Bacon Siobhan, Schmid Jasmin, McCarthy Ailbhe, Edwards Jackie, Fleming Aileen, Kinsley Brendan, Firth Richard, Byrne Bridgette, Gavin Claire, Byrne Maria M

机构信息

Diabetes Day Center, Mater Misericordiae University Hospital, Dublin, Ireland; Rotunda Maternity Hospital, Dublin, Ireland.

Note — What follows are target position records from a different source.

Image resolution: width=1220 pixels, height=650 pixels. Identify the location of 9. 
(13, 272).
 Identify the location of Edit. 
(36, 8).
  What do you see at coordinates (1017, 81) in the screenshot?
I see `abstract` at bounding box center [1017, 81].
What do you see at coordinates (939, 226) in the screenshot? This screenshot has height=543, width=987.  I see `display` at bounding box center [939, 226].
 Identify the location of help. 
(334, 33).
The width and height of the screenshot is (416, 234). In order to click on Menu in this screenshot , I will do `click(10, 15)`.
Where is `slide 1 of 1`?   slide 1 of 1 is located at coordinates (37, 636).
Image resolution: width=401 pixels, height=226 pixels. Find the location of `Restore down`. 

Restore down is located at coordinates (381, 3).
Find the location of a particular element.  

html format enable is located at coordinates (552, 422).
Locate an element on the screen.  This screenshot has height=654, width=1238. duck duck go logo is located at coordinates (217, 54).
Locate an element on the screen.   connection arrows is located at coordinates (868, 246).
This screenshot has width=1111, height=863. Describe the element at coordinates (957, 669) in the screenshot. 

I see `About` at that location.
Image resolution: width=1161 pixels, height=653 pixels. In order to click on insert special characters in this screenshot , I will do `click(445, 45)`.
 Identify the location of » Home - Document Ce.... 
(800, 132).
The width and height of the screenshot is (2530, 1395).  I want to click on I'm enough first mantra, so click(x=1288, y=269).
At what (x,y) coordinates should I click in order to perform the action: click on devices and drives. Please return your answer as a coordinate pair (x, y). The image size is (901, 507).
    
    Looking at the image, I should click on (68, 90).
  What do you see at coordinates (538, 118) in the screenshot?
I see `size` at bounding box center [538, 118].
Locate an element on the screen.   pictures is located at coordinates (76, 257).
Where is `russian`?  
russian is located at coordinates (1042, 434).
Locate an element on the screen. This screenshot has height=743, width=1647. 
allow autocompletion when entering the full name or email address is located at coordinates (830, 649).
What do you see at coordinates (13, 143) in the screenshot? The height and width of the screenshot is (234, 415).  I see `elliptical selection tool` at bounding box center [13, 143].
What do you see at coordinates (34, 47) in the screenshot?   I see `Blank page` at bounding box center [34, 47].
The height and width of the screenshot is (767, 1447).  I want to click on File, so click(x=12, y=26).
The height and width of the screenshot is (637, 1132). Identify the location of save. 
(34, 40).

Center for Systems Medicine and Department of Physiology and Medical Physics, Royal College of Surgeons in Ireland, Dublin, Ireland.

出版信息

Am J Obstet Gynecol. 2015 Aug;213(2):236.e1-7. doi: 10.1016/j.ajog.2015.04.037. Epub 2015 Apr 30.

Abstract

OBJECTIVE

Women with maturity-onset diabetes of the young (MODY) are often first identified and diagnosed with diabetes during pregnancy. Genetics and hyperglycemia play an important role in determining fetal size in MODY pregnancies. The principal objective of the current study is to determine the outcomes and clinical management of hyperglycemia in pregnancies complicated by glucokinase gene (GCK) and hepatocyte nuclear factor (HNF)-1α MODY mutations.

STUDY DESIGN

A retrospective chart review of 37 women with a GCK/HNF-1α mutation was conducted. Data on variables such as birthweight, mode of delivery, and the treatment of hyperglycemia were available on 89 pregnancies.

RESULTS

The birthweight in unaffected GCK offspring was significantly higher than in the affected GCK offspring (4.8 [4.1-5.2] kg vs 3.2 [3.1-3.7] kg; P = .01). Seven-point home blood glucose monitoring over a 7-day period in each trimester demonstrated higher fasting and postprandial glycemic excursions in the first trimester of GCK pregnancies when compared to HNF-1α pregnancies (fasting 104 [90-115] mg/dL vs 84 [77-88] mg/dL; P = .01 and postprandial 154 [135-196] mg/dL vs 111 [100-131] mg/dL; P = .04) despite insulin treatment. There was a higher percentage of miscarriages in the GCK group when compared to the HNF-1α MODY group (33.3% vs 14%; P = .07), which was similar to the background population. Insulin initiated at an early gestation appeared to lower the incidence of macrosomia in GCK unaffected offspring.

CONCLUSION

Hyperglycemia in HNF-1α pregnancies is easily managed with current insulin protocols; in contrast, glycemic excursions are difficult to manage in GCK pregnancies. There was an increased percentage of miscarriages in GCK pregnancies highlighting the importance of a diagnosis of GCK-MODY in women prior to conception and the necessity for preconception care.

摘要

目的

年轻的成年发病型糖尿病(MODY)女性通常在孕期首次被发现并诊断出糖尿病。遗传学和高血糖在MODY妊娠中胎儿大小的决定方面起着重要作用。本研究的主要目的是确定合并葡萄糖激酶基因(GCK)和肝细胞核因子(HNF)-1α MODY突变的妊娠中高血糖的结局及临床管理。

研究设计

对37名携带GCK/HNF-1α突变的女性进行了回顾性病历审查。有89次妊娠的出生体重、分娩方式和高血糖治疗等变量的数据。

结果

未受影响的GCK后代的出生体重显著高于受影响的GCK后代(4.8[4.1 - 5.2]kg对3.2[3.1 - 3.7]kg;P = 0.01)。与HNF-1α妊娠相比,在每个孕期进行的为期7天的七点家庭血糖监测显示,GCK妊娠的孕早期空腹和餐后血糖波动更高(空腹104[90 - 115]mg/dL对84[77 - 88]mg/dL;P = 0.01,餐后154[135 - 196]mg/dL对111[100 - 131]mg/dL;P = 0.04),尽管进行了胰岛素治疗。与HNF-1α MODY组相比,GCK组的流产百分比更高(33.3%对14%;P = 0.07),这与背景人群相似。妊娠早期开始使用胰岛素似乎降低了GCK未受影响后代的巨大儿发生率。

结论

HNF-1α妊娠中的高血糖通过当前的胰岛素方案易于管理;相比之下,GCK妊娠中的血糖波动难以管理。GCK妊娠中的流产百分比增加,突出了在女性受孕前诊断GCK-MODY的重要性以及孕前护理的必要性。